Dengan demikian bangsa atau nation merupakan
suatu badan wadah yang di dalamnya terhimpun orang-orang yang mempunyai
persamaan keyakinan dan persamaan lain yang mereka miliki seperti ras, etnis,
agama, bahasa, dan budaya. Unsur persamaan tersebut dapat dijadikan sebagai
identitas politik bersama atau untuk menentukan tujuan organisasi politik yang
dibangun berdasarkan geopolitik yang terdiri atas populasi, geografis dan
pemerintahan yang permanen yang disebut negara atau state.

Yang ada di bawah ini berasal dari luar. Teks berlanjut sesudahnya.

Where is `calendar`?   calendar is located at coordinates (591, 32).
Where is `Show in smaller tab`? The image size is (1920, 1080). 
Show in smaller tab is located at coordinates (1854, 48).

Pemberdayaan Identitas Nasional
Dalam
rangka pemberdayaan Identitas Nasional kita, perlu ditempuh melalui
revitalisasi Pancasila. Revitalisasi sebagai manifesatsi Identitas Nasional
mengandung makna bahwa Pancasila harus kita letakkan dalam keutuhannya dengan
Pembukaan, dieksplorasikan dimensi-dimensi yang melekat padanya, yang meliputi:
v Realitas: dalam arti bahwa nilai-nilai yang terkandung di
dalamnya dikonsentrasikan sebagai cerminan kondisi objektif yang tumbuh dan
berkembang dalam masyarakat kampus utamanya, suatu rangkaian nilai-nilai yang
bersifat sein im sollen dan das
sollen im sein.
v Idealitas: dalam arti bahwa idealisme yang
terkandung di dalamnya bukanlah sekedar utopi tanpa makna, melainkan di
objektivasikan sebagai “kata kerja” untuk membangkitkan gairah dan optimisme
para warga masyarakat guna melihat hari depan secara prospektif, menuju hari
esok yang lebih baik, melalui seminar atau gerakan dengan tema “Revitalisasi
Pancasila”.
v Fleksibilitas: dalam arti bahwa Pancasila bukanlah
barang jadi yang sudah selesai dan “tertutup”menjadi sesuatu yang sakral,
melainkan terbuka bagi tafsir-tafsir baru untuk memenuhi kebutuhan jaman yang
terus-menerus berkembang. Dengan demikian tanpa kehilangan nilai hakikinya
Pancasila menjadi tetap aktual, relevan serta fungsional sebagai tiang-tiang
penyangga bagi kehidupan bangsa dan negara dengan jiwa dan semangat “Bhinneka
Tunggal Ika”, sebagaimana dikembangkan di Pusat Studi Pancasila (di UGM),
Laboratorium Pancasila (di Universitas Negeri Malang).